I propose that the cCOMP borrow CAP be increased to 200k COMP. The additional 100k COMP does pose a risk to the protocol in that a malicious actor could create a proposal with that borrowing but is enough to have meaningful influence on its passage. This activity is mitigated by allowing the cCOMP market to achieve a net positive borrow rate (by making the malicious attack costly). 200k COMP Borrow at the current supply of ~550,000 COMP would result in a net borrow rate of ~6.9% (12.91% Borrow Rate - 6.00% COMP Distr.). While this rate is not exorbitantly expensive, it is better than a negative rate and has a real economic cost if amount borrowed reaches the CAP. Having properly functioning markets, especially for the protocol’s governance token, is very important for Compound’s long-term success.

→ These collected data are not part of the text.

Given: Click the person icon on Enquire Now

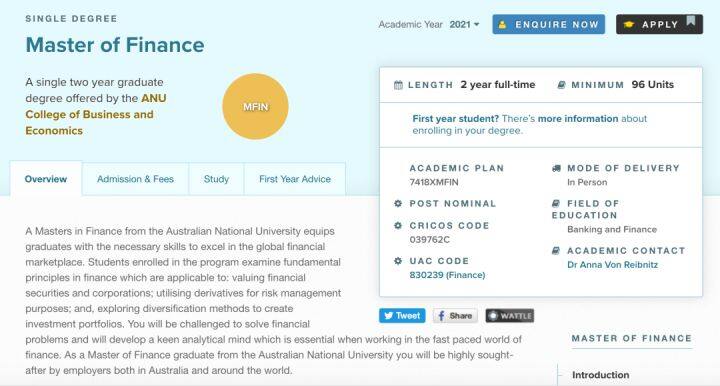Looking at the screenshot, I should [x=502, y=24].
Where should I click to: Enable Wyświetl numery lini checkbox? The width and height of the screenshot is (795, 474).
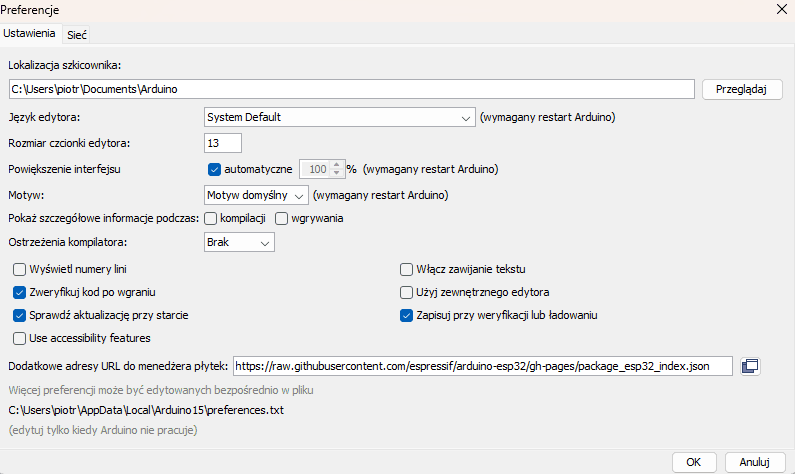coord(19,269)
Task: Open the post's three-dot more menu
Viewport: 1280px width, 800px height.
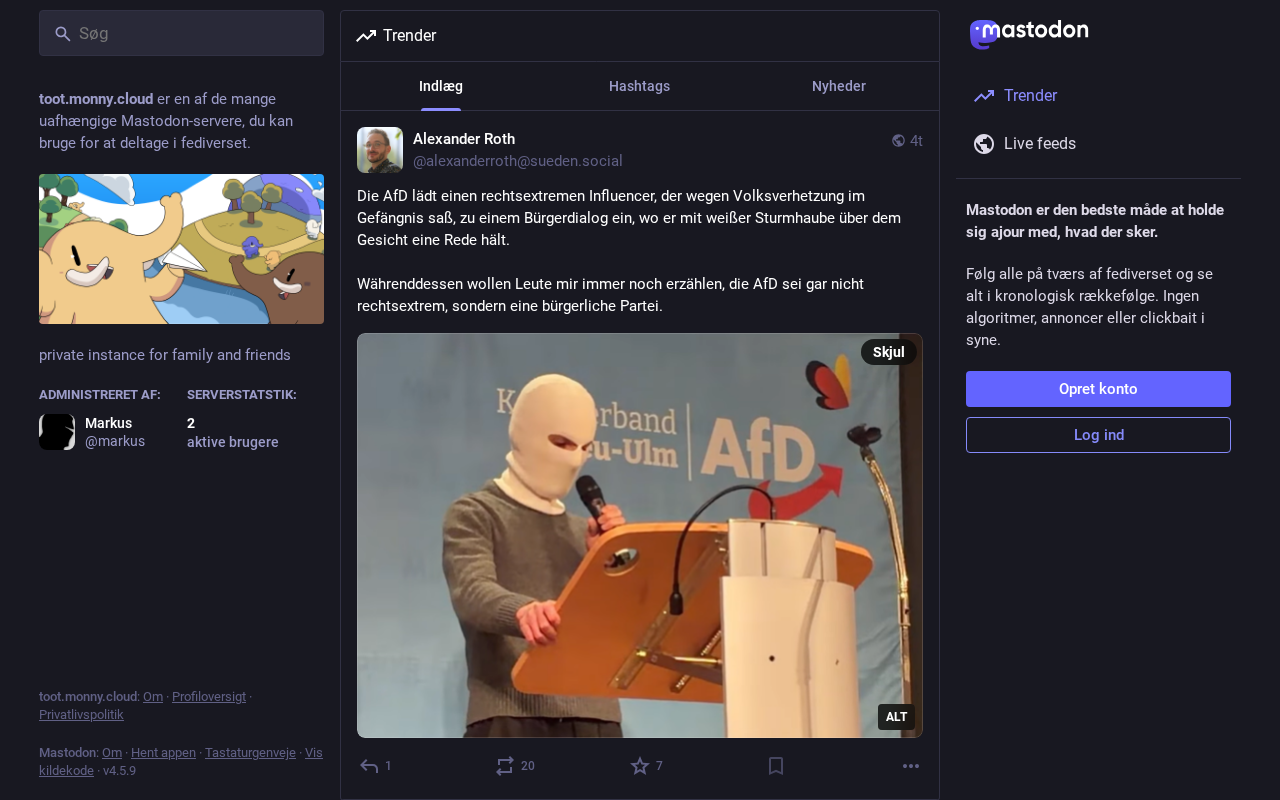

What does everyone think? Do any additional scenarios need to be explored? If we can achieve consensus on the forum, we could try to enact this change in the AAVE,SUSHI,etc market addition proposal that is upcoming from @getty and team.

I already did a report on this, got a grant for it, written a handful of forum posts, voted on the forum, voted on snapshot, talked about this at basically every call, I am beat.

If someone wants to sponsor a prop, so be it, but take a look at who historically has borrowed comp, this is an uphill battle and a painful situation for me personally, governance as a whole and individual contributors.

Hopefully a multisig to control reserve factors and borrow caps will be in place, but the current multisig wont touch the borrow caps after all this, so be it.

COMP…POUND! Still love you guys


I think we should follow up on this topic and use the new feature which allows for splitting COMP speeds. I propose stopping COMP rewards for borrowers in the cCOMP market. This will allow for the market to fall back into equilibrium.


I agree; Proposal 62 (besides introducing a bug that has since been patched) allows the COMP distribution to a market to more accurately reflect usage of that market; cCOMP is a market crowded out by artificial borrowing demand. By making the user distribution exclusive to suppliers (removing COMP speed from the borrow side), the market will no longer rest at it’s borrowing cap.

Similarly, the community might want to consider utilizing this feature to adjust the allocation across all other collateral markets, which see little natural borrowing demand.


Strongly support setting compBorrowSpeed for the cCOMP market to zero (or at least near-zero). I agree that there is a case for a system-wide reallocation of COMP across lending and borrowing markets, but the cCOMP borrow market is by far the most egregiously misaligned with the interests of the protocol. Let’s take care of that market first, and then adjust the rest.


Proposal 68 has been executed. This ended the COMP rewards for COMP borrowers and caused the majority of COMP loans to be repaid. There is now 40,962 COMP borrowed, down from 90,750 a week ago. COMP is now borrowable from the COMP market, and the net borrow rate is 4.6%.